- What the task asks
Below is a set of entries; give all of them again exactly.

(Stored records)
____________________

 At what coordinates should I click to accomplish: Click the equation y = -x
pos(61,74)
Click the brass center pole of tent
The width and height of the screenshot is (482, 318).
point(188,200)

____________________

- Response
 At what coordinates should I click to accomplish: Click the equation y = -x
pos(61,74)
Click the brass center pole of tent
The width and height of the screenshot is (482, 318).
point(188,200)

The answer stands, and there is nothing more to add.